■ Prompt ■
Output each line of the listing below as a Markdown table with the columns "No." and "Text", giving every row a number and skipping blank lines. Leave out the pictures.

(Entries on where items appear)
+++
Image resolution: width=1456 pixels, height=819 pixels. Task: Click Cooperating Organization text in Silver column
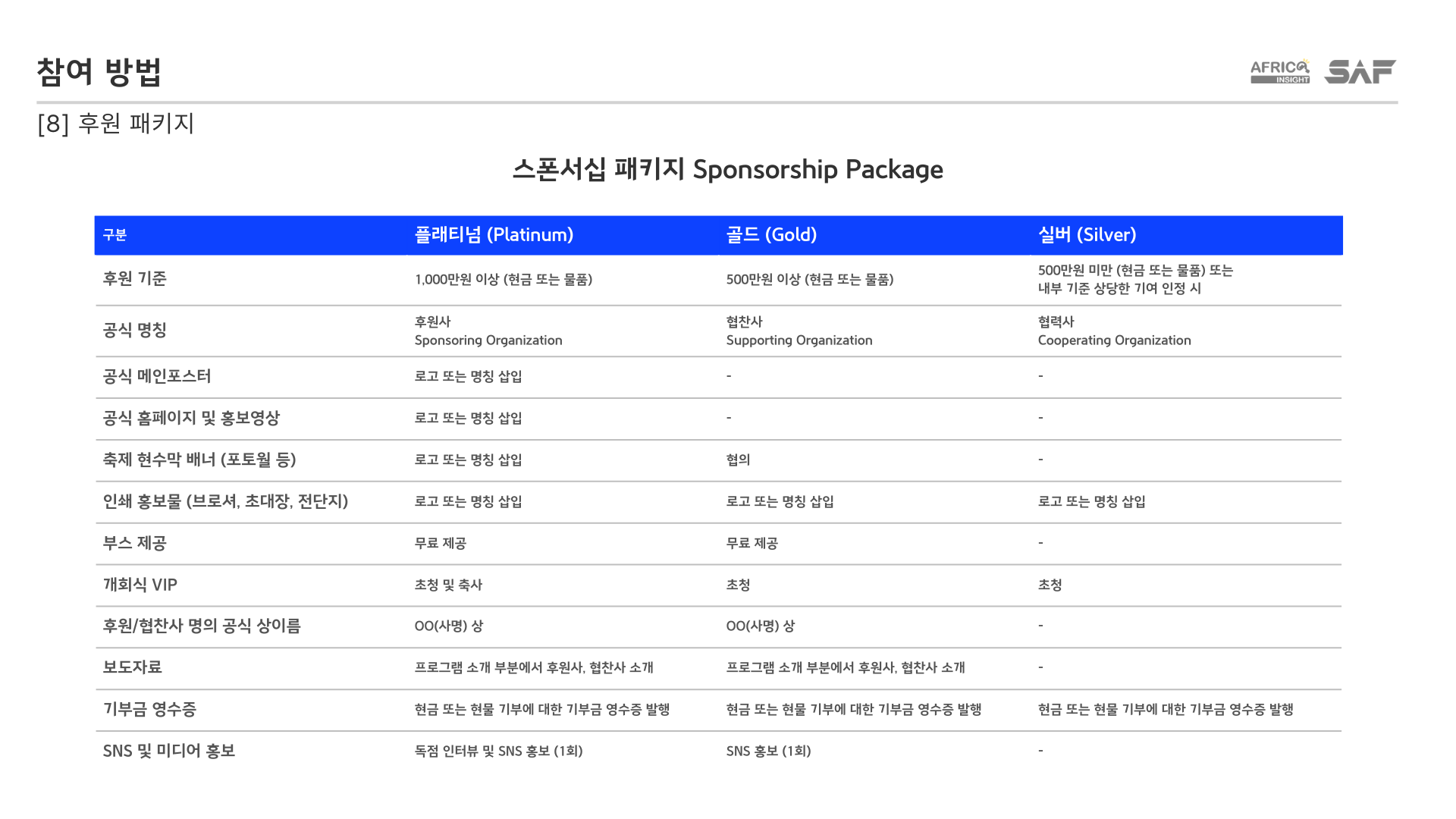click(x=1114, y=340)
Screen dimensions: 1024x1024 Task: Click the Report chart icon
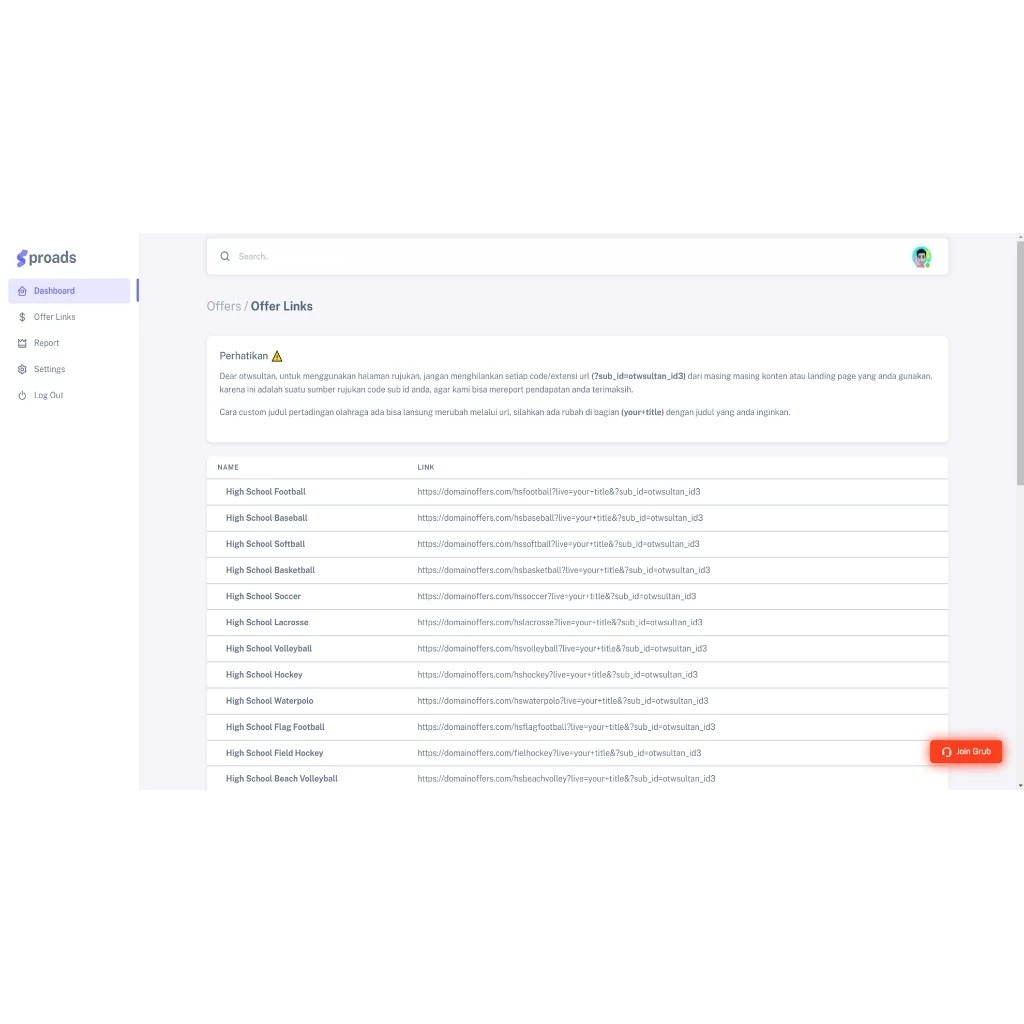[22, 344]
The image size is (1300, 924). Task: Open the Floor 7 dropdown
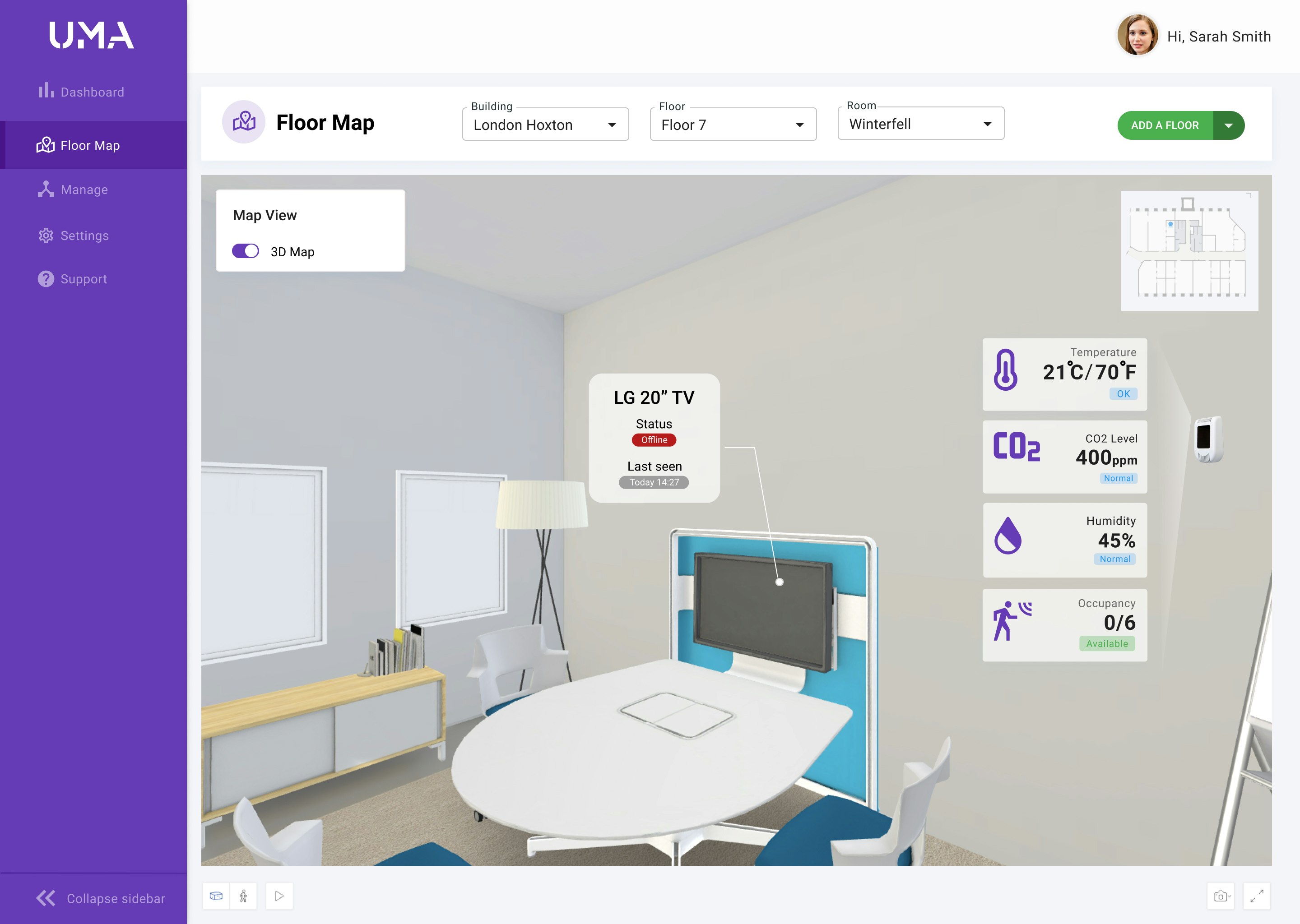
+++
■ Solved problem ■
| No. | Text |
|---|---|
| 1 | Image resolution: width=1456 pixels, height=819 pixels. Task: Click Cooperating Organization text in Silver column |
| 2 | click(x=1114, y=340) |
| 3 | Screen dimensions: 1024x1024 Task: Click the Report chart icon |
| 4 | [22, 344] |
| 5 | The image size is (1300, 924). Task: Open the Floor 7 dropdown |